«Нет, вертаться нельзя! — угрюмо подумал он. — Надо ехать... А там — будь что будет!» Он упрямо сдвинул брови: брови были отцовские, крылатые, смелые. Но отец сроду ни от кого не бегал.
Поезд на юг уже ушел. С ним уехал, вероятно, и шахтер в старой шинели. Его нигде не было видно. Виктор опять подошел к справочному бюро. Да, поезд на север опаздывает.
— А может, в пути нагонит? — нерешительно спросил Виктор.
— Возможно, нагонит, — равнодушно согласилась девушка.
Виктор прошел в зал ожидания, отыскал свободный уголок, поставил сундучок на пол и сел на него. Здесь, в углу, было полутемно; если закрыть лицо воротником куртки, никто его не заметит. Он так и сделал.
Он очень устал и душою и телом. Только сейчас почувствовал он, как смертельно устал. Он закрыл глаза и хотел было вздремнуть немного. Но вдруг что-то испугало его. Что?
Он не стал даже раздумывать над этим; им уже бесконтрольно владел инстинкт затравленного зайца и, повинуясь ему, он бросился бежать.
Ему послышалось, что кто-то окликнул его по имени; он не оглянулся. Какая-то дверь оказалась на пути, он с силой рванул ее — стекла задребезжали — и выбежал прочь.
Оказывается, он попал на перрон. Все равно. Он перевел дух. За ним следили! Он почувствовал это не сознанием, а кожей. Его спина физически слышала шаги сзади, торопливые и настойчивые. Он опять побежал.
— Виктор! — уже явственно донеслось к нему из тьмы.
Не останавливаясь и не оглядываясь, побежал он через железнодорожные пути и вдруг уткнулся в товарный состав. Он заметался. Куда теперь?
И тогда пришла простая и счастливая мысль. Ему не нужно ждать поезда на север. Вот этот состав с углем, он уж, конечно, пойдет на север. Паровоз был под парами, подле него суетилась бригада. Вероятно, эшелон скоро троится в путь. Надо только сейчас же забраться сюда, пока его не настигли. А к утру он уже будет далеко! Главное, далеко от этой проклятой станции, где все его знают, все за ним следят.

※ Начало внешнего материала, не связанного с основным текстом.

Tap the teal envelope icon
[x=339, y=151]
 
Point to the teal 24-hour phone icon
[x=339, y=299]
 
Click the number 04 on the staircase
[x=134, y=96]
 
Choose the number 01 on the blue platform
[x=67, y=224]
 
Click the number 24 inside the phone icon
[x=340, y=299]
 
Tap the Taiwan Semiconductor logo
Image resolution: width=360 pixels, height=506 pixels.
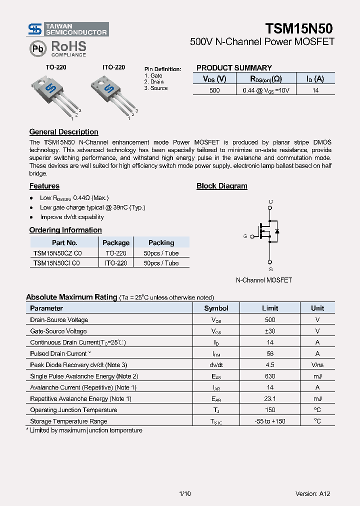point(68,30)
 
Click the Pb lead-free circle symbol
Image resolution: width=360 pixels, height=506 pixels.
point(38,48)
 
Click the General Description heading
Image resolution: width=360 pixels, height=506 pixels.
point(64,132)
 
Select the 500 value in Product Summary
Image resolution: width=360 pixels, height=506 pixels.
point(214,90)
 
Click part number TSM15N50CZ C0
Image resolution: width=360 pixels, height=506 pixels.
point(58,254)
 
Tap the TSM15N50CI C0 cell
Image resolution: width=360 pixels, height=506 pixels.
point(57,263)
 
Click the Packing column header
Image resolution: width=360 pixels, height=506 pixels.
point(161,242)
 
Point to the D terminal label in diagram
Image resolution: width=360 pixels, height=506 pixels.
point(270,202)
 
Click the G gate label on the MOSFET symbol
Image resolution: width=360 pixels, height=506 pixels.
point(245,236)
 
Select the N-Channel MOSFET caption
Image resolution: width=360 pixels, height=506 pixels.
point(264,280)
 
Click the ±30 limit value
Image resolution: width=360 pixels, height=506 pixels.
point(270,331)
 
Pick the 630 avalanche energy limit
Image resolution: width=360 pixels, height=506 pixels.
point(270,376)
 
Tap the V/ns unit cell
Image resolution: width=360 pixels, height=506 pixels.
point(318,365)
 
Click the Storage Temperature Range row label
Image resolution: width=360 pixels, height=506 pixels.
point(68,421)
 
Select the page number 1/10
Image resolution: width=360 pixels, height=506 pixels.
point(184,494)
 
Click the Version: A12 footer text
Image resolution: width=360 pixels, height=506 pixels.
point(312,494)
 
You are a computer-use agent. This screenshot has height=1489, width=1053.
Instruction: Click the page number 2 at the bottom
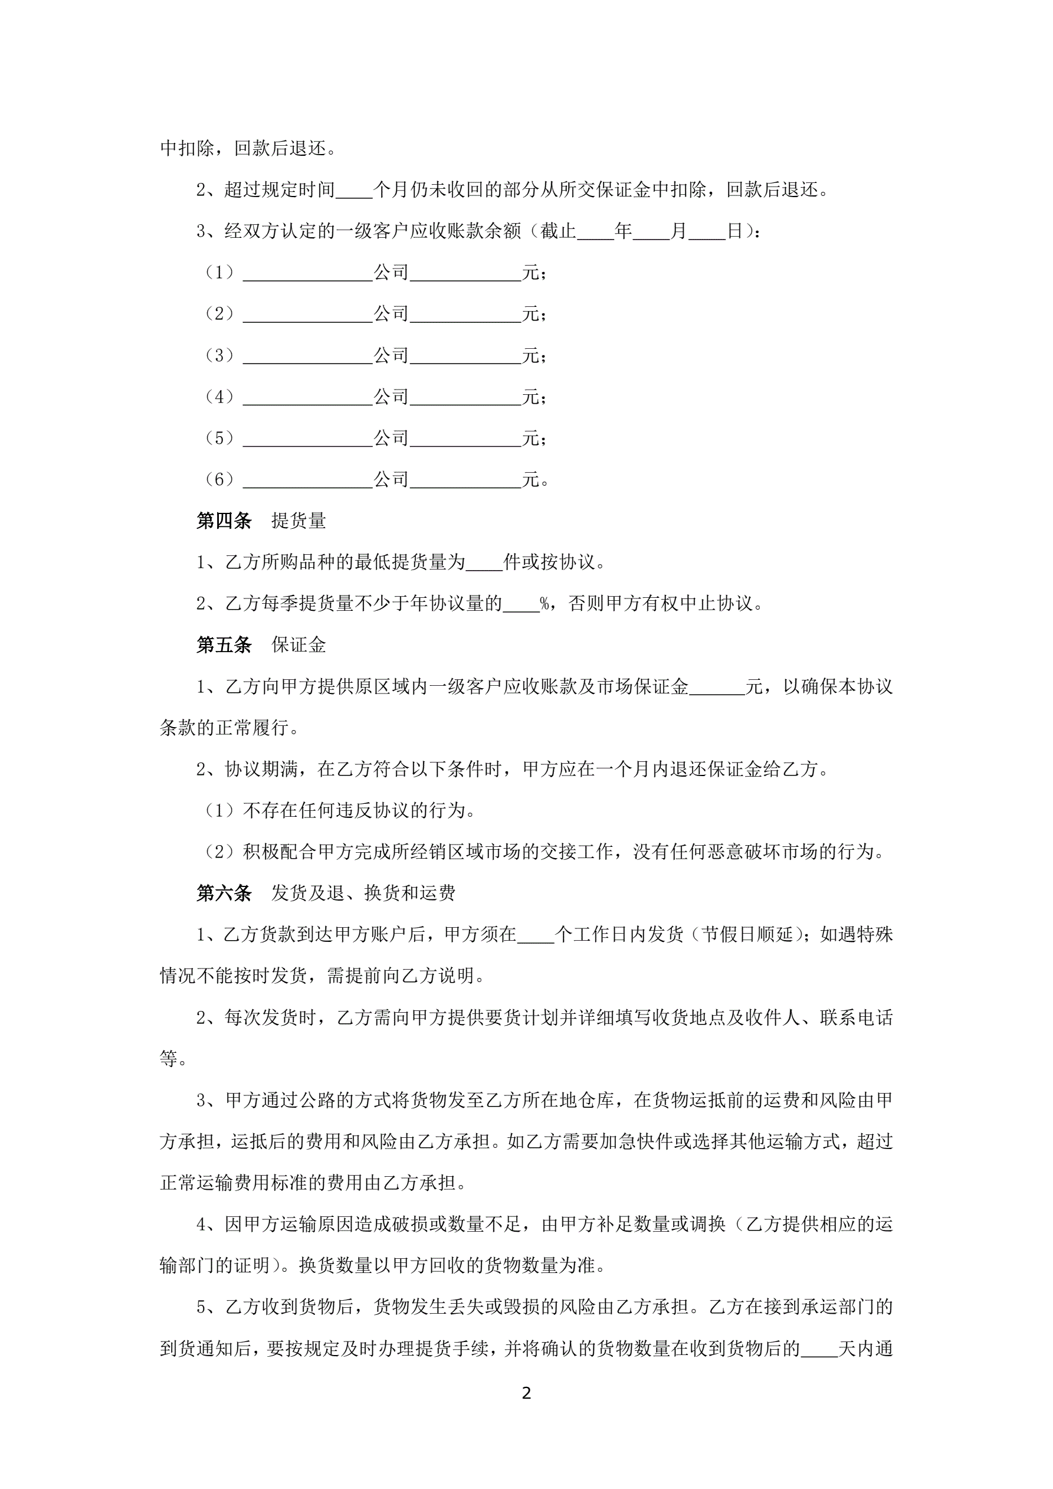coord(526,1392)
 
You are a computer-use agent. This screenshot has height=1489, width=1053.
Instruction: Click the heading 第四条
coord(224,521)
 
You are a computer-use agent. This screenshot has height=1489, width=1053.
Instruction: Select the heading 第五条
coord(224,644)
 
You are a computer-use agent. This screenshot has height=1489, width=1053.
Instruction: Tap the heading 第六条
coord(224,893)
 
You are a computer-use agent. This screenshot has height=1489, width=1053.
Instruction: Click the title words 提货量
coord(298,521)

Он ухватился за борт платформы.
— Виктор! — опять услышал он голос из тьмы.
Кажется, голос знакомый. Или померещилось? Все равно, медлить теперь нельзя. Он забросил сундучок на платформу и, подтянувшись на руках, влез и сам.

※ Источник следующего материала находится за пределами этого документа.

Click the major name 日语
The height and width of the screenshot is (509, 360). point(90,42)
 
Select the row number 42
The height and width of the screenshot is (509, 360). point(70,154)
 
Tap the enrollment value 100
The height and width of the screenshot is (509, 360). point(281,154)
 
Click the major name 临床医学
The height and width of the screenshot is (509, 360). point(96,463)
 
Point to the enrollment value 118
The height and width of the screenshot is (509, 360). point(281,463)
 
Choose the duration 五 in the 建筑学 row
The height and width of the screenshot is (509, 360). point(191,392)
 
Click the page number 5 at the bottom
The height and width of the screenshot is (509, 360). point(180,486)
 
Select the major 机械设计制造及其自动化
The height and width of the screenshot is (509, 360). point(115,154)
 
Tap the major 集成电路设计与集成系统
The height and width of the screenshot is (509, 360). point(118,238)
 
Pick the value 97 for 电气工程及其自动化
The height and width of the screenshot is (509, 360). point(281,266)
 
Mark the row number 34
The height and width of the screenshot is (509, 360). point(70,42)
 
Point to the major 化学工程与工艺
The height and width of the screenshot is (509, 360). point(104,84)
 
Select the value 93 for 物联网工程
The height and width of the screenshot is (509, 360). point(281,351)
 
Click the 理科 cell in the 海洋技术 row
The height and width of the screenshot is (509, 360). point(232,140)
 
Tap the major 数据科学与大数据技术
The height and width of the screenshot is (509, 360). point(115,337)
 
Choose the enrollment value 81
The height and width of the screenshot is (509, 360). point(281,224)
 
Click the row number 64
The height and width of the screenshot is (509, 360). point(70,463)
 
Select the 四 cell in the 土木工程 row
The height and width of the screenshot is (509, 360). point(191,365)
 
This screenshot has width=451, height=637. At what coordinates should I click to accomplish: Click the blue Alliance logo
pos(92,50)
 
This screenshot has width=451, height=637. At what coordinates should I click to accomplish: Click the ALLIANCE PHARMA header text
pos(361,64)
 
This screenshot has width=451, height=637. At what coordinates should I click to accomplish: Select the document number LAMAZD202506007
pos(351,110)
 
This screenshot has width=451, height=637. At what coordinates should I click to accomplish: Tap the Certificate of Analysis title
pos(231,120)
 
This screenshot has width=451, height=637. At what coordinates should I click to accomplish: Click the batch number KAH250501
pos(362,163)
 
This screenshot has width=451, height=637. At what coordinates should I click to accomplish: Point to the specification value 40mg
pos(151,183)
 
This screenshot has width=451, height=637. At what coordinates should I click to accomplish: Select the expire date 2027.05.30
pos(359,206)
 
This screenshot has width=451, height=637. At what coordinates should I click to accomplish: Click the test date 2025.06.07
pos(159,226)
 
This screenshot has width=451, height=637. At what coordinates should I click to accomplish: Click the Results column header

На платформе лежал уголь, и, когда Виктор животом упал на мокрые холодные груды, на минуту почудилось ему, что он снова в забое. Неповторимо пахнет уголь! Виктор вдруг подумал, что, может статься, груды, на которых он сейчас лежит, добыты им, им самим, — ведь это, наверняка, уголь «Крутой Марии». Может быть, это его уголь. Хватит ли всего угля, что нарубал за свою недолгую шахтерскую жизнь Виктор Абросимов, на одну паровозную топку в дальнем пути на север? Пожалуй, не хватит!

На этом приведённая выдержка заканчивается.